George Osborne is in the unfortunate position of having to find billions in extra money to meet the targets he set himself.
George Osborne promised, during the election, to deliver £10 billion more than it spends by 2020, and use this to pay down the national debt. However, before he stood up on Wednesday, instead of having a surplus of £10 billion, he had a deficit of more than £2 billion.
According to The Guardian, Osborne has a 50 per cent chance of fulfilling his plans to deliver a £10bn surplus on the public finances by 2020, the director of the Institute for Fiscal Studies (IFS) predicts.
Therefore, this is why the budget, announced on Wednesday, is so controversial and has gone so far as to fill the headlines with accusations such as George Osborne targeting the vulnerable with tax plans.
There are a number of controversial proposals. First of all, the reductions in personal independence payments (PIP), which the chancellor said would have save £4.4bn over the course of this Parliament, represent actual cuts to disability benefits. Asked by the Guardian about it, David Cameron backs the plan: ‘As the Chancellor said, but I will repeat, we will be discussing this with disability charities and others and make sure we get this right’.
Obviously, the Conservative rebels voiced their concerns as the budget concerns PIP cuts as well as tax giveaways for businesses and higher earners. Former GP Sarah Wollaston tweeted that the government would, “never meet approval for change that would reduce entitlement to PIP at the same time as raising the higher rate tax threshold”.

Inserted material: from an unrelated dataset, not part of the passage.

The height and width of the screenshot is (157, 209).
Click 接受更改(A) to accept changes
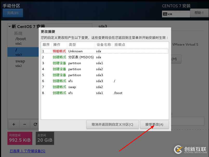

Second of all, besides the lower corporation tax, another measure considered outrageous by the public is the new sugar tax. The tax on the soft drinks industry is to be introduced in two years’ time, raising £520m a year. This is considered a strategy of social engineering, to encourage the British people to move on to a healthier lifestyle. The money raised through the sugar taxes to be spent on doubling funding for primary school sport in England.
Additionally, in matters of pensions and savings, a new ‘lifetime’ ISA is planned for the under-40s, with government putting in £1 for every £4 saved. People who save a maximum of £4,000 towards a home deposit or retirement will get a £1,000 top-up from the state every year until they turn 50.
In matters of fuel, the duty is said to be frozen at 57.95p, for sixth year in a row. Fuel duty remains the biggest component of the price of diesel and petrol. The budget targets also a frozen duty on beer, cider and spirits, but raised taxes on tobacco products.
However, the ‘Budget for the next generation’ is far from being decided. The Chancellor of the Exchequer needs to present his Budget statement to MP’s in the House of Commons.